[Dataset records]
---+---
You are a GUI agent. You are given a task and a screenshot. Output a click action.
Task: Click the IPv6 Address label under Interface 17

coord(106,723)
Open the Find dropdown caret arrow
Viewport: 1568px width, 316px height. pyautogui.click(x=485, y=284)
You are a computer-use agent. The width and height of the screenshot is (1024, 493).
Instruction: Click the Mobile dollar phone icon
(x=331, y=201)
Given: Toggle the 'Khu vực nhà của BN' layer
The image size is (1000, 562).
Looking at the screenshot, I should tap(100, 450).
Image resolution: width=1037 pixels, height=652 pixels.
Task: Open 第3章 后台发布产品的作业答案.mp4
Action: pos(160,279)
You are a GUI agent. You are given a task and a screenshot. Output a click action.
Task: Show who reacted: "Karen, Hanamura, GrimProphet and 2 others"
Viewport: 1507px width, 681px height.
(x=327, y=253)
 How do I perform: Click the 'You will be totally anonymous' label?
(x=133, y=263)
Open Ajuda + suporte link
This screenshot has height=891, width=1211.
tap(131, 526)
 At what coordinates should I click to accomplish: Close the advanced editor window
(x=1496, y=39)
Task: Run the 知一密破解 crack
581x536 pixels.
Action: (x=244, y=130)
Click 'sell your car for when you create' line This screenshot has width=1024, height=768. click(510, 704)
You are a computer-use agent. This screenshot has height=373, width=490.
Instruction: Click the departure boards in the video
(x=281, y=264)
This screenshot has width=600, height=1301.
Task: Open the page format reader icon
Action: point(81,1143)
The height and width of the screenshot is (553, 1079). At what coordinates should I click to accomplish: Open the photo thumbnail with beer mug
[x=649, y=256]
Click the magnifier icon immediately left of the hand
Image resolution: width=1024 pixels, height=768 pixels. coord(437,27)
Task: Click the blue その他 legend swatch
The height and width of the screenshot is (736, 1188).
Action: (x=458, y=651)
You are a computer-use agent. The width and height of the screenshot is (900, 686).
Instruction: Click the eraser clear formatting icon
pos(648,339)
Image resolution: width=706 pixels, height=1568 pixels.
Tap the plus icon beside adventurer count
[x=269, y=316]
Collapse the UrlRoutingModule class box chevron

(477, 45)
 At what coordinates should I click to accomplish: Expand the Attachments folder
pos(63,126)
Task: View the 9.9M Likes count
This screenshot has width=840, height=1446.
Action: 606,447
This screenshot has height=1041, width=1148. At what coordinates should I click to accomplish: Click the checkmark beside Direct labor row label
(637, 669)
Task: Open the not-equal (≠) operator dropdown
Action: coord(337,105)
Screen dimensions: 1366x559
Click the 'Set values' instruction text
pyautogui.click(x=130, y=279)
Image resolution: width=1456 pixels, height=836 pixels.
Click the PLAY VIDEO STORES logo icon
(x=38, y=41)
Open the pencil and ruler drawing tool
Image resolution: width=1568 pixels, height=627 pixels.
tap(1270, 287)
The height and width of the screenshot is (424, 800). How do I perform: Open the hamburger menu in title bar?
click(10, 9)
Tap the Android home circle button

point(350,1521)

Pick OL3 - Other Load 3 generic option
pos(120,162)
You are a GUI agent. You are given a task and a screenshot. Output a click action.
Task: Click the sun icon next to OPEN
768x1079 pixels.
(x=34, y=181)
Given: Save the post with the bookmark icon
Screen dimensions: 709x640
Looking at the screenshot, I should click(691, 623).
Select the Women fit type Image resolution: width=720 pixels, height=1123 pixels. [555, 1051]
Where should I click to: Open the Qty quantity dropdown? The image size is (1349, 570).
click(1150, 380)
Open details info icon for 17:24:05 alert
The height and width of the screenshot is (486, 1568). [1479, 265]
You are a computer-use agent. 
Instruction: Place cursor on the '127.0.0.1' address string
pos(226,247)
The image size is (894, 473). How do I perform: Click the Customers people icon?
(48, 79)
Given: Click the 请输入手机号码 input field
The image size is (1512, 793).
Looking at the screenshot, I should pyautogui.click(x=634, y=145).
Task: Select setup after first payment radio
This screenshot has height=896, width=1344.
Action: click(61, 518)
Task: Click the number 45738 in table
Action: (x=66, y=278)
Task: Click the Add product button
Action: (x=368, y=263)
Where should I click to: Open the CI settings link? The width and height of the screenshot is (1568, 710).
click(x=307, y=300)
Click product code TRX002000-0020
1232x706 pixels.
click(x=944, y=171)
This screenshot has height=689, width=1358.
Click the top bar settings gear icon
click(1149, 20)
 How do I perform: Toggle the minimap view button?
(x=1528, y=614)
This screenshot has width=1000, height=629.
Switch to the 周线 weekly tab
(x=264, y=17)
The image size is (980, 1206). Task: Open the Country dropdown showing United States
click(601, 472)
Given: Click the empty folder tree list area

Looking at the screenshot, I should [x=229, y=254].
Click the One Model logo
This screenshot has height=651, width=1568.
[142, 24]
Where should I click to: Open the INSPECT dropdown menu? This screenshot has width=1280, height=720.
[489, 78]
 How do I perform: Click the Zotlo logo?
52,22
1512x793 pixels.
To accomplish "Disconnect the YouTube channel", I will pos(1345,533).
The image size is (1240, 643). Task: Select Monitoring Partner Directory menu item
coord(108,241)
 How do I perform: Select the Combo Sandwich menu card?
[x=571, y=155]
---+---
-- Directions for this task --
Retype everything from the start of the data down to the line containing "Action: pos(160,279)", keeping each line unchanged.

-- Expected output --
You are a GUI agent. You are given a task and a screenshot. Output a click action.
Task: Click the IPv6 Address label under Interface 17

coord(106,723)
Open the Find dropdown caret arrow
Viewport: 1568px width, 316px height. pyautogui.click(x=485, y=284)
You are a computer-use agent. The width and height of the screenshot is (1024, 493).
Instruction: Click the Mobile dollar phone icon
(x=331, y=201)
Given: Toggle the 'Khu vực nhà của BN' layer
The image size is (1000, 562).
Looking at the screenshot, I should tap(100, 450).
Image resolution: width=1037 pixels, height=652 pixels.
Task: Open 第3章 后台发布产品的作业答案.mp4
Action: pos(160,279)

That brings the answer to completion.